• Trecho do documento:
- - -
Troquei a espumante por água com gás

Depois dos 50, liberdade é rever as eternas amigas numa terça-feira qualquer e rir alto sem medo de pagar a conta

Danielle Blaskievicz
maturidade

Sex And The City nos trópicos, mas com friozinho (Foto: Aniele Nascimento)

Se “Sex and the City” tivesse acontecido abaixo da Linha do Equador, a abertura não seria numa avenida glamourosa com táxi amarelo: seria na beira da praia, pés na areia e um sambinha ao fundo. Também não ostentaria grifes e o cenário contaria com vento carregando guardanapo, copo americano suando e risada que dispensa filtro solar.
- - -
• Dados fornecidos:

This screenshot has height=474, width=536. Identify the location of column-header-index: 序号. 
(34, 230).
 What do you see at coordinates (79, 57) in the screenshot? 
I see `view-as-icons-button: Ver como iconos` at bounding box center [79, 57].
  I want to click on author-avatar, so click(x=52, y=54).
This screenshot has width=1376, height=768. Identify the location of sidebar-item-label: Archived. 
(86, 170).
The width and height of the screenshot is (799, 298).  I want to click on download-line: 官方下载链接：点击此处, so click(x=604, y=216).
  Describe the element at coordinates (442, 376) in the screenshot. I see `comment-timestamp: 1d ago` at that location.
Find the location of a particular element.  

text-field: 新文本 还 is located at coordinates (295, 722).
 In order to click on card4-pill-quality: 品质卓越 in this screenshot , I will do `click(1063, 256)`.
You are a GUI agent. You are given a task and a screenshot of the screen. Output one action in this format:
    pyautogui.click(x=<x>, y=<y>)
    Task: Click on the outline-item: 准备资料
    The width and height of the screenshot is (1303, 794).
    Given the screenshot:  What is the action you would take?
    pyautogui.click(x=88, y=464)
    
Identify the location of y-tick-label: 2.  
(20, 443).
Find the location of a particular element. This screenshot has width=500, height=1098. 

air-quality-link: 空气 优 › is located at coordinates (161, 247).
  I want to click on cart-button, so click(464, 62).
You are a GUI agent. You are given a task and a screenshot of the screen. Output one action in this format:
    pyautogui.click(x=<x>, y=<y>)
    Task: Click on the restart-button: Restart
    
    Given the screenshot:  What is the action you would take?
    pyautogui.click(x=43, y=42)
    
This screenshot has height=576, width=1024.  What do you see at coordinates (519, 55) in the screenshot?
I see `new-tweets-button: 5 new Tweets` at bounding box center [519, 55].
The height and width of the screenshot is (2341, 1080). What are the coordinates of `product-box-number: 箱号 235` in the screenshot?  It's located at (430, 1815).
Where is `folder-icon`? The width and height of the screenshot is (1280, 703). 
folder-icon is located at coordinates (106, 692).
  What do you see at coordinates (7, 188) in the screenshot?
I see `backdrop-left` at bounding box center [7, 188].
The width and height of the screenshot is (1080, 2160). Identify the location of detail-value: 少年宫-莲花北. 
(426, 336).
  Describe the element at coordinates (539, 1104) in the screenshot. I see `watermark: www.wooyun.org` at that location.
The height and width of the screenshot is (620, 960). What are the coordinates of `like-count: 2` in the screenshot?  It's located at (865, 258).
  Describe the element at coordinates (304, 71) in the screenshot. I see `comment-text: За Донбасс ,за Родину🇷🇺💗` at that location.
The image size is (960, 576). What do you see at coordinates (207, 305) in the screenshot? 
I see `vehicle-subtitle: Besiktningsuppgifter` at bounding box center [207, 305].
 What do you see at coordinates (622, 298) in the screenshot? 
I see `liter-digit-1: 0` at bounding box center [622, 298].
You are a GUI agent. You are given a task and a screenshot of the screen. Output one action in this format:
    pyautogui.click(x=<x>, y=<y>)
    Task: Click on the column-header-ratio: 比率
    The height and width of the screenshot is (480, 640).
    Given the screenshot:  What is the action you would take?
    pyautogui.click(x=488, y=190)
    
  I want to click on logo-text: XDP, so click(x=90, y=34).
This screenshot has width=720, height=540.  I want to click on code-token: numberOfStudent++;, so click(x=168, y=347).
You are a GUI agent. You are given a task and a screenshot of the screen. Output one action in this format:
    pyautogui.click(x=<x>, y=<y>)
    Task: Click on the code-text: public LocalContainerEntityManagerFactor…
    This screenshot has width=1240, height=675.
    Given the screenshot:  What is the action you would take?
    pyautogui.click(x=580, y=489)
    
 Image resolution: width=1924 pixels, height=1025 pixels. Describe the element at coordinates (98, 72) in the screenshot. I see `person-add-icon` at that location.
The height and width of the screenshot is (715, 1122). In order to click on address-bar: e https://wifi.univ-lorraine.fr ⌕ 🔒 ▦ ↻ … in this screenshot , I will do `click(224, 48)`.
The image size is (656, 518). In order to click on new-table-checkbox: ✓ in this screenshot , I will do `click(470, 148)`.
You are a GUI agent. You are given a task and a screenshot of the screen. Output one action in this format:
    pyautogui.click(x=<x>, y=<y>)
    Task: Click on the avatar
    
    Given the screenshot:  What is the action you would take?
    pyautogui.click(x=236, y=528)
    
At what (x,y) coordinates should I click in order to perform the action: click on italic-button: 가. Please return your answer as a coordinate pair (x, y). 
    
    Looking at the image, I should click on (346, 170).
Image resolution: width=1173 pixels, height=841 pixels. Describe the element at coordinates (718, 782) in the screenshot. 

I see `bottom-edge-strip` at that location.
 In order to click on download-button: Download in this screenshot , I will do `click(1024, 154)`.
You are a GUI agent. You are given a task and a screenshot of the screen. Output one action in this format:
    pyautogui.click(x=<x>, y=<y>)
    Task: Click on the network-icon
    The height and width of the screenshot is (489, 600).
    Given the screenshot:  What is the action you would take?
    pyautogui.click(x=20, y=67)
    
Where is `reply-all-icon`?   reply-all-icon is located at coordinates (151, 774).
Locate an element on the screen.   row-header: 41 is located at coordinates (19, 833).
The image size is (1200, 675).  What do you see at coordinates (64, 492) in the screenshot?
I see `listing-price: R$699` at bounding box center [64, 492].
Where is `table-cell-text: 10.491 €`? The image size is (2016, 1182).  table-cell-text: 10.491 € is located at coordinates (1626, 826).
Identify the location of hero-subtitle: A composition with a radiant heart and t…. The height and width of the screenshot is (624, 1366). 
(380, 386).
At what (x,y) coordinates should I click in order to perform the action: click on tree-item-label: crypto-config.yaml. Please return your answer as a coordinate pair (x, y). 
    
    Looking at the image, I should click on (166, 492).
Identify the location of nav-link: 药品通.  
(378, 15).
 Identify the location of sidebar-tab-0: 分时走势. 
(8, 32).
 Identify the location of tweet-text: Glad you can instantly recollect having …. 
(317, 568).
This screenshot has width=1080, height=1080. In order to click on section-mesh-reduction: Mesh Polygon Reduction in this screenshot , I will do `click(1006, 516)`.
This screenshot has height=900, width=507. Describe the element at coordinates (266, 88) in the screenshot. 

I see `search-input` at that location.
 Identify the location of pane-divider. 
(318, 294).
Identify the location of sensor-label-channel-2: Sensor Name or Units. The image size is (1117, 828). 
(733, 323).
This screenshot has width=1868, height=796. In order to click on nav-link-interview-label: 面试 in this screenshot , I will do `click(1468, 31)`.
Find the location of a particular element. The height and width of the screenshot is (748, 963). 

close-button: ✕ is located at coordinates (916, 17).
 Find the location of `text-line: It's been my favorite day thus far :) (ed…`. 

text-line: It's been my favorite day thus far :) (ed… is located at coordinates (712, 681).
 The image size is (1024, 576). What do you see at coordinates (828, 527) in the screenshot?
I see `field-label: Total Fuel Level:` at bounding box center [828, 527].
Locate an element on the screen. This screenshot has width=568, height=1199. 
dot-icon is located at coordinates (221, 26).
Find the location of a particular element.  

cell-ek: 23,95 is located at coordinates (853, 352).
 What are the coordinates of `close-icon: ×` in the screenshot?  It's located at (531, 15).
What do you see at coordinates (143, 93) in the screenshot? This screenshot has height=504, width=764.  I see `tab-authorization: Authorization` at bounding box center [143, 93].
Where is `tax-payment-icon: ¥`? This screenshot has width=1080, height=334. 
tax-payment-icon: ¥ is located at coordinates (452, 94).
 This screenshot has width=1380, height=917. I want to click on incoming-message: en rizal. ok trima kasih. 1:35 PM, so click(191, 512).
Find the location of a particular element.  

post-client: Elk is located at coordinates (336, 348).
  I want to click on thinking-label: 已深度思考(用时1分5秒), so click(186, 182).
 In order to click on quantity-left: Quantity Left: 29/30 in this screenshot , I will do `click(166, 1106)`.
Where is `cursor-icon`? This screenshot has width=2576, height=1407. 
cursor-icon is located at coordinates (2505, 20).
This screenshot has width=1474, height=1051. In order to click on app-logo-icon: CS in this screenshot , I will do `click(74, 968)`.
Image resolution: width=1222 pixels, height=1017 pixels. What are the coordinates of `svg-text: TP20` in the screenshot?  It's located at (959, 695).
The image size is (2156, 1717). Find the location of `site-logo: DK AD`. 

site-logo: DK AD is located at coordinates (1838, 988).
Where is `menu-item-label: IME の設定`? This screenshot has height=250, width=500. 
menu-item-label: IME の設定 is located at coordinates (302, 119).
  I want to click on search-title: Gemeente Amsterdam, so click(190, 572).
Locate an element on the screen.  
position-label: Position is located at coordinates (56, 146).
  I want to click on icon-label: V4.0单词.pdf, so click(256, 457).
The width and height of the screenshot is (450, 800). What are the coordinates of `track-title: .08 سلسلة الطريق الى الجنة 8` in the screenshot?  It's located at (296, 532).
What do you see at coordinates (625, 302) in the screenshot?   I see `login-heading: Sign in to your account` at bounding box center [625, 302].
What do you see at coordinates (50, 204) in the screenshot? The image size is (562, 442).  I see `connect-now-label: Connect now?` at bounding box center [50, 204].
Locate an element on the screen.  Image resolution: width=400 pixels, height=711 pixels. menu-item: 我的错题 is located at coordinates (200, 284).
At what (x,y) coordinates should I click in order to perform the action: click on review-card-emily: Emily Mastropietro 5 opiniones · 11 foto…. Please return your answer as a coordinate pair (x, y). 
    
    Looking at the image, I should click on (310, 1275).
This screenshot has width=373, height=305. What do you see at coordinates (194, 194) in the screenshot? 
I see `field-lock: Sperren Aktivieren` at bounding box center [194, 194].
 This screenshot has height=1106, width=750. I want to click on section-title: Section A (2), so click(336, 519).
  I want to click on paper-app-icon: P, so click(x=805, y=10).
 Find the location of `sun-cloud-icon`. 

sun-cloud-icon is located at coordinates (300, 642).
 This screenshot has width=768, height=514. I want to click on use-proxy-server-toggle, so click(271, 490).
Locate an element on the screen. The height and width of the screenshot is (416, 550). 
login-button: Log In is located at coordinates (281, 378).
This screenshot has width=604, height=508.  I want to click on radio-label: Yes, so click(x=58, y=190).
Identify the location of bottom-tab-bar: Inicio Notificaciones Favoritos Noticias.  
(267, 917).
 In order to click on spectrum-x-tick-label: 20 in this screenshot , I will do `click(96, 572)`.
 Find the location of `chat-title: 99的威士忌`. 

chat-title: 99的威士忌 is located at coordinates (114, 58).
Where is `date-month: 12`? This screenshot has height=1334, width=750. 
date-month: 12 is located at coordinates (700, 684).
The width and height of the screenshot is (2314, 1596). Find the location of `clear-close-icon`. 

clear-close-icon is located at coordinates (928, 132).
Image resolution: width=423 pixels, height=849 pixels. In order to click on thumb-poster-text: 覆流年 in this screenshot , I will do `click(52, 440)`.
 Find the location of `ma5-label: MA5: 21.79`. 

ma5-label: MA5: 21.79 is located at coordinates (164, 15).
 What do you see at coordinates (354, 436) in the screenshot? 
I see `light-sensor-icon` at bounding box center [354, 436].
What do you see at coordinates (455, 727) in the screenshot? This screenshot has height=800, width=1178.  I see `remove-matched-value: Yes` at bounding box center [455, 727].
- - -
• Tarefa: Edite o texto sobre amizade depois dos 50, transcrevendo-o de "Troquei a espumante" até "dispensa filtro solar." e pondo "chorinho" no lugar de "sambinha". Os registros provêm de outra fonte.

• Tarefa concluída:
Troquei a espumante por água com gás

Depois dos 50, liberdade é rever as eternas amigas numa terça-feira qualquer e rir alto sem medo de pagar a conta

Danielle Blaskievicz
maturidade

Sex And The City nos trópicos, mas com friozinho (Foto: Aniele Nascimento)

Se “Sex and the City” tivesse acontecido abaixo da Linha do Equador, a abertura não seria numa avenida glamourosa com táxi amarelo: seria na beira da praia, pés na areia e um chorinho ao fundo. Também não ostentaria grifes e o cenário contaria com vento carregando guardanapo, copo americano suando e risada que dispensa filtro solar.